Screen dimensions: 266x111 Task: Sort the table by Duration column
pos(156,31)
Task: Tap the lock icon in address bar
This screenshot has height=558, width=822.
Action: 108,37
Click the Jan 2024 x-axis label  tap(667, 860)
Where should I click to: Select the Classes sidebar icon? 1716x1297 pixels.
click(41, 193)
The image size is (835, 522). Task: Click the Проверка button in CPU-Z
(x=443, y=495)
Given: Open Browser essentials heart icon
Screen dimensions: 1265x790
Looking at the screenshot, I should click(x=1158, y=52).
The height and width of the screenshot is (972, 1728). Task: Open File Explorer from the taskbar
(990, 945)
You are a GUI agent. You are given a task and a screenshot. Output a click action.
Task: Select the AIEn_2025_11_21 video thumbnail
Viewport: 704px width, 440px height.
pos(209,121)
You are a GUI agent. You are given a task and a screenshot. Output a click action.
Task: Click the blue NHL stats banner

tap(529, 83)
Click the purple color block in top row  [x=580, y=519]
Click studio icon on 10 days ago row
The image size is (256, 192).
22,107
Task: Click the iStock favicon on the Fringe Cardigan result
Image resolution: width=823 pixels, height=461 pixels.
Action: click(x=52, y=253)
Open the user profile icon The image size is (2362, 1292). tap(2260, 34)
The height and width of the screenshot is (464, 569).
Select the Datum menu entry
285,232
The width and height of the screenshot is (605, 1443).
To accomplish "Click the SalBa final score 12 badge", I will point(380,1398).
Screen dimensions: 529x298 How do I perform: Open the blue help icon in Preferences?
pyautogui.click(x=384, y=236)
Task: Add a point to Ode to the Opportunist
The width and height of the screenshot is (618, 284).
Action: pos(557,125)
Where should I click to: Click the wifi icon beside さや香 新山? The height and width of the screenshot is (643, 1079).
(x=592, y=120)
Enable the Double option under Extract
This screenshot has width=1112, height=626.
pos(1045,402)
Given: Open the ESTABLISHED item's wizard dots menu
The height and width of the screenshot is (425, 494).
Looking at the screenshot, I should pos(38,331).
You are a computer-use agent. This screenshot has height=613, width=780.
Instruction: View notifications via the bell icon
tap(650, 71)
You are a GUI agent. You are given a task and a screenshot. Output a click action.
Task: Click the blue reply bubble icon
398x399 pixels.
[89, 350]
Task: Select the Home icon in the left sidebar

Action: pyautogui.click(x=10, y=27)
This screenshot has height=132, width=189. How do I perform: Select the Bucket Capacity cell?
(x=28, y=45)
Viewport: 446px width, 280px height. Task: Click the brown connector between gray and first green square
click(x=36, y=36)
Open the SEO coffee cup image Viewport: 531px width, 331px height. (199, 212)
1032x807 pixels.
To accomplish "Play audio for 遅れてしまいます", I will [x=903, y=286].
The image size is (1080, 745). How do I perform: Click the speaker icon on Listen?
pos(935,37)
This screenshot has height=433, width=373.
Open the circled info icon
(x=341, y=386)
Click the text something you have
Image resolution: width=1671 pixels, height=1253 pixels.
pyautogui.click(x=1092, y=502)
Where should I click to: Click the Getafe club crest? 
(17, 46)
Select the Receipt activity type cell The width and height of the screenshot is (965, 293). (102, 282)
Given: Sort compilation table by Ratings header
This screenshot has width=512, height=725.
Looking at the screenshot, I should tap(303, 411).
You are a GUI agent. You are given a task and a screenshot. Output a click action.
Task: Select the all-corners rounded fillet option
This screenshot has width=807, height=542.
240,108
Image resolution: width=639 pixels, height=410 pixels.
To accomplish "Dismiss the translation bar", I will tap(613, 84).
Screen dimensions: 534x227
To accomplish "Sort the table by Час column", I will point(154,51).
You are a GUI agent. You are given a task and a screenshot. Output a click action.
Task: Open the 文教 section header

____

__The exercise__
Rewrite all of the data above, substituting "Display size" for each occurrence of "Screen dimensions" and leaving everything else unchanged.

__Solved exercise__
Display size: 266x111 Task: Sort the table by Duration column
pos(156,31)
Task: Tap the lock icon in address bar
This screenshot has height=558, width=822.
Action: 108,37
Click the Jan 2024 x-axis label  tap(667, 860)
Where should I click to: Select the Classes sidebar icon? 1716x1297 pixels.
click(41, 193)
The image size is (835, 522). Task: Click the Проверка button in CPU-Z
(x=443, y=495)
Given: Open Browser essentials heart icon
Display size: 1265x790
Looking at the screenshot, I should click(x=1158, y=52).
The height and width of the screenshot is (972, 1728). Task: Open File Explorer from the taskbar
(990, 945)
You are a GUI agent. You are given a task and a screenshot. Output a click action.
Task: Select the AIEn_2025_11_21 video thumbnail
Viewport: 704px width, 440px height.
pos(209,121)
You are a GUI agent. You are given a task and a screenshot. Output a click action.
Task: Click the blue NHL stats banner

tap(529, 83)
Click the purple color block in top row  [x=580, y=519]
Click studio icon on 10 days ago row
The image size is (256, 192).
22,107
Task: Click the iStock favicon on the Fringe Cardigan result
Image resolution: width=823 pixels, height=461 pixels.
Action: click(x=52, y=253)
Open the user profile icon The image size is (2362, 1292). tap(2260, 34)
The height and width of the screenshot is (464, 569).
Select the Datum menu entry
285,232
The width and height of the screenshot is (605, 1443).
To accomplish "Click the SalBa final score 12 badge", I will point(380,1398).
Display size: 529x298 How do I perform: Open the blue help icon in Preferences?
pyautogui.click(x=384, y=236)
Task: Add a point to Ode to the Opportunist
The width and height of the screenshot is (618, 284).
Action: pos(557,125)
Where should I click to: Click the wifi icon beside さや香 新山? The height and width of the screenshot is (643, 1079).
(x=592, y=120)
Enable the Double option under Extract
This screenshot has width=1112, height=626.
pos(1045,402)
Given: Open the ESTABLISHED item's wizard dots menu
The height and width of the screenshot is (425, 494).
Looking at the screenshot, I should pos(38,331).
You are a computer-use agent. This screenshot has height=613, width=780.
Instruction: View notifications via the bell icon
tap(650, 71)
You are a GUI agent. You are given a task and a screenshot. Output a click action.
Task: Click the blue reply bubble icon
398x399 pixels.
[89, 350]
Task: Select the Home icon in the left sidebar

Action: pyautogui.click(x=10, y=27)
This screenshot has height=132, width=189. How do I perform: Select the Bucket Capacity cell?
(x=28, y=45)
Viewport: 446px width, 280px height. Task: Click the brown connector between gray and first green square
click(x=36, y=36)
Open the SEO coffee cup image Viewport: 531px width, 331px height. (199, 212)
1032x807 pixels.
To accomplish "Play audio for 遅れてしまいます", I will [x=903, y=286].
The image size is (1080, 745). How do I perform: Click the speaker icon on Listen?
pos(935,37)
This screenshot has height=433, width=373.
Open the circled info icon
(x=341, y=386)
Click the text something you have
Image resolution: width=1671 pixels, height=1253 pixels.
pyautogui.click(x=1092, y=502)
Where should I click to: Click the Getafe club crest? 
(17, 46)
Select the Receipt activity type cell The width and height of the screenshot is (965, 293). (102, 282)
Given: Sort compilation table by Ratings header
This screenshot has width=512, height=725.
Looking at the screenshot, I should tap(303, 411).
You are a GUI agent. You are given a task and a screenshot. Output a click action.
Task: Select the all-corners rounded fillet option
This screenshot has width=807, height=542.
240,108
Image resolution: width=639 pixels, height=410 pixels.
To accomplish "Dismiss the translation bar", I will tap(613, 84).
Display size: 534x227
To accomplish "Sort the table by Час column", I will point(154,51).
You are a GUI agent. You are given a task and a screenshot. Output a click action.
Task: Open the 文教 section header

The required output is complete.